**ASSIGNMENT A:**
Answer these questions from the real estate interview transcript, one line each, marked the same way:
(i) How many deals had Drew already bought when the family in Minnesota invested with him?
(ii) What kind of development did the multifamily developer Drew worked at do?
(iii) What kind of company did Sam Carlson own back in 2007?
**ASSIGNMENT B:**
Pick up the real estate interview transcript right after its final line and keep it going.

**PASSAGE FOR REVIEW:**

-------------------------

So yeah, I think that’s kind of an important part I thought was sort of doing all of it at the same time to get it built up because I think it’s really difficult to, if let’s say I would’ve not started anything so far in 2011 and then it’s decided I’m going to quit and go out on my own. But I have no deals, I have no track record, I have no partners yet. It would all just have been conversations. So that I think’s a hard… Because yeah, what you asked, it’s a common question I get asked too where it’s, how do I go out on my own? And really to me the answer is you need to start doing it now. So the reason that family in Minnesota invested with me, it wasn’t because I just had the best pitch ever or something. I had already bought four deals and it was just, you can get on board with what I’m already doing. So it was already, they saw the activity and a lot of proof of concept, I guess at that point where it wasn’t just a theory.

Spencer Burton (10:52):

So was there a metric that you were looking for that you said, when I hit this number, maybe it’s distributions back to you, maybe it’s a certain size of a portfolio, but when I hit this number, I’m going to quit. Did you have that number in mind?

Drew Breneman (11:09):

Really the way I was thinking about it was maybe once you thought your job was costing you money, was the time to go. Where at that point what I was making on each deal, I needed a couple of those deals to replace my wages. So I was already had exceeded that by the fifth deal and I still was working. Also, I did see value in what I was learning at the job too, so I wasn’t just in a rush to get out of there because I had worked at a multifamily developer for just a year, but they did tax credit development. So I learned a lot in that year and then I worked at a retail developer, and so I learned everything. I didn’t know really anything about commercial property when I started, and I learned a lot there. So I wasn’t in a rush to get out, but really more my metric was, I feel like this job is costing me money now. Meaning, whatever I’m getting paid, I think I could make more than that, just reallocating that time to the next deal. And that’s-

Sam Carlson (12:17):

Can I jump in real quick?

Spencer Burton (12:17):


Sam Carlson (12:17):

I want to go back because you said something that we kind of glossed over, but I think it is so important, especially right now. I mean, in 2023 when we’re going into some economic fun times, I think that there’s one thing that you kind of glossed over that people really need to hone in on. And that was the fact that your first investment vehicle, the vehicle that you chose happened to be student housing, right?

Drew Breneman (12:46):


Sam Carlson (12:48):

And a lot of times, so back in 2007, running up to 2007, if you were a mortgage broker, I happened to be in the mortgage business, owned a mortgage company. And if you could fog a mirror, you could make money in mortgages or real estate. And a lot of that was happening in real estate in the last two years. If you were a real estate agent, if you can fog a mirror, you can make money doing this business. But who is it? Warren Buffet that says when the tide goes out, you see who’s wearing shorts.

Drew Breneman (13:18):

Yeah, or who’s naked.

Sam Carlson (13:19):

That’s right. Yeah, you see who’s naked. That’s right. And so I like the narrowing down on the concept of product market fit. And so when you were looking at student housing, did you think, oh, I want to buy student housing because there’s some security in that type of cashflow vehicle? Was there some thought into, this is the product that I need to do while I’m in school? Any insight into the product market fit that you chose?

-------------------------

**INFORMATION PROVIDED:**
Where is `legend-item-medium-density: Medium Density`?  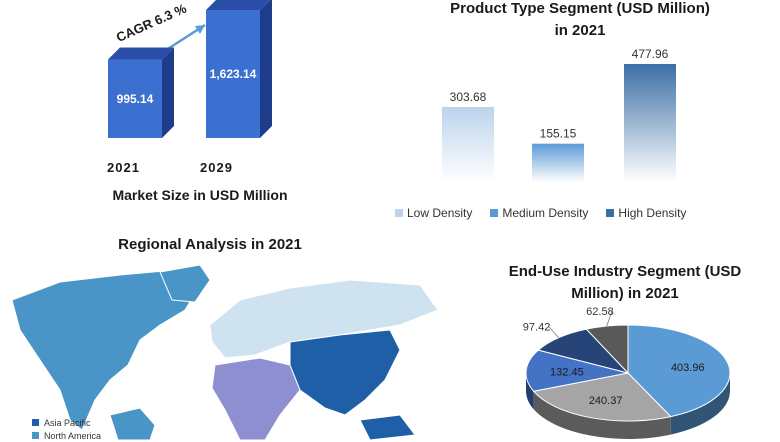 legend-item-medium-density: Medium Density is located at coordinates (539, 213).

-------------------------

**EXERCISE ANSWER A:**
(i) Four.
(ii) Tax credit development.
(iii) A mortgage company.

**EXERCISE ANSWER B:**
Drew Breneman (13:55):

Well, the honest answer would be no. I think that because again, I was 19, so a lot of the stuff, folks listening that are working in commercial real estate that you guys know and work with, you guys, they know way more than I did at that point. And that sounds like a great strategy at the time and for right now where if the market’s choppy and student rentals are going to hold up, which that’s been proven as being a good product sector for when it’s recessionary. But there really wasn’t… My strategy was actually even more simple than that. It was I wanted to buy something that was cashflow positive at a fair price, which sounds so simple, but that’s also what allowed me to do the deals where if I would’ve thought, I’m going to be a developer, I’m going to get a deal built, I’m going to do this and this, or I’m going to focus on value add rehabs, there’s so many moving pieces, who knows if I would’ve ever gotten started.


But instead I found a deal, I figured out how people were valuing these with the gross rent multiplier. I saw one that looked on the low end in terms of GRM, and then I really spent a lot of time making sure I understood what the rent should be and the expenses. Because again, I’m brand new. I have no real estate experience. And so I spent a lot of time focusing on the cashflow, because I thought my worst case scenario is, again, it’s my own money. So I’m not thinking what’s my IRR or what are my returns? I didn’t even know what an IRR was at that point. I just figured if it’s cashflow positive, my worst case scenario is, I just hold it. I’m cashflow positive and then I overpaid so I need to just hold it. I can’t sell it and make money, but I’m going to just own this thing for 10, 20 years and I’ll make money on the other side and learn a lot.


So I mean, honestly, that’ll be my advice today where you could do owner occupy one to four unit and get one of those FHA loans for three and a half percent down. My parents, they didn’t lend me any money, but if you have family that can lend you money, it’s fine. You can even get your down payment lent to you in that program. I had the down payment from the internet business, but I don’t even know if you need that now, if you could get a loan or partner up with a family member. Someone I know did a deal where she and her, I think sister-in-law just went 50/50 on a deal with that same loan program, and her sister-in-law was the one who qualified for loan and she put the money in. So I guess too, being creative early on, you don’t have a lot of resources, so you got to be creative and resourceful.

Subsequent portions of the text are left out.